I am reminded of the Tibetan teachings which speak of uniting with original nature the way an infant recognizes the breast, with no barrier of concept, belief, or ideological separateness. This kind of whole being approach is (to my view at least) an expression of faith in practice.

Likewise we may look at what drives faith away: suffering, loss, bitterness, fear, and residues of longing, frustration, and imperfect fulfillment, "hard, cold reality", and yet all emerge from memory, conditions, the dead past or imagined present or future, not ultimately buddha.

Nathan said...

"Even rational materialists, secular humanists, etc, who deny altogether what must be taken on faith alone."

The lengths to which some of these folks go to push the perceived primacy of human reason, scientific conclusions, and intellectual outcomes is almost astounding. It takes a hell of a lot of effort to maintain a view of the world without faith, without some level of unknown and mysterious.

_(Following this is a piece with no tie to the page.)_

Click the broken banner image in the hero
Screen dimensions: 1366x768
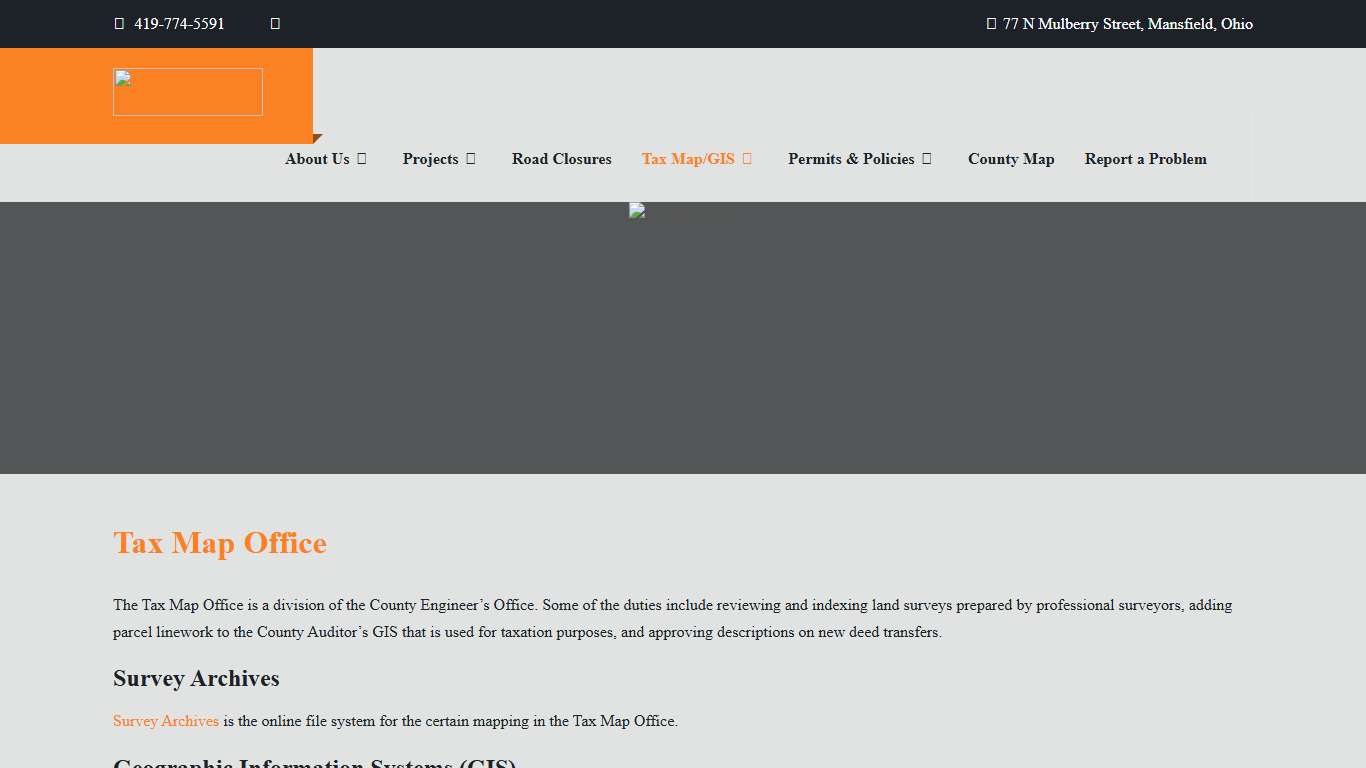pyautogui.click(x=637, y=211)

Thank you for the reminder about the Buddha's later teachings. I see a similar view in Dogen's later teachings as well. Effort drove him to China, and back to Japan to spread a different approach to practice. And yet, he frequently appeals to faith. That effort and faith are actually dynamically working together, even if we don't see it as so.

n. yeti said...

A good example of the limit of science is what occurs in a scientist's mind when an important theory is proven wrong, or when tragedy strikes, and the limits of the known are made real. Even the most rational, logical mind can be unseated by the universe and its unfathomably complex array of causes, effects, and interdependent circumstances. In fact science itself cannot disprove that all reality emerges from the mind. Faith is an important component even of science, that the very pursuit of rational inquiry may indeed bear fruit. Though it sound absurd to the rational mind, when things cease to make sense is when their meaning is fully revealed. Just look around at this shit. Does it make sense? Must it?

Nathan said...

"Faith is an important component even of science, that the very pursuit of rational inquiry may indeed bear fruit. Though it sound absurd to the rational mind, when things cease to make sense is when their meaning is fully revealed." Seems to me that those in science who actually push rational inquiry to the limits know this. Because they've experienced it firsthand. It's all the rest of the folks who haven't really pushed and tested anything all that hard who smugly declare reason as top dog, and that everything can be known and proven through it.

n. yeti said...

I think you're absolutely right there, Nathan. It is not that reason is useless or pointless (nihilism), but in a relative way, a conditioned way. To impose rationality on the universe, even if it is _aware_ as I think empirical consciousness shows, we run the risk of delimiting the unknown via methods known, i.e rational pioneerism, again depending on faith in one degree or another, to get through bewilderment, even via trial and error. When the contents of reason are larger than the box, the box takes a new shape, the new shape being that of its contents. But that beyond reason is not contained, might even be uncontained altogether if you want to look at it this way. Thus which is the greater container? Reason or awareness of the unknowable?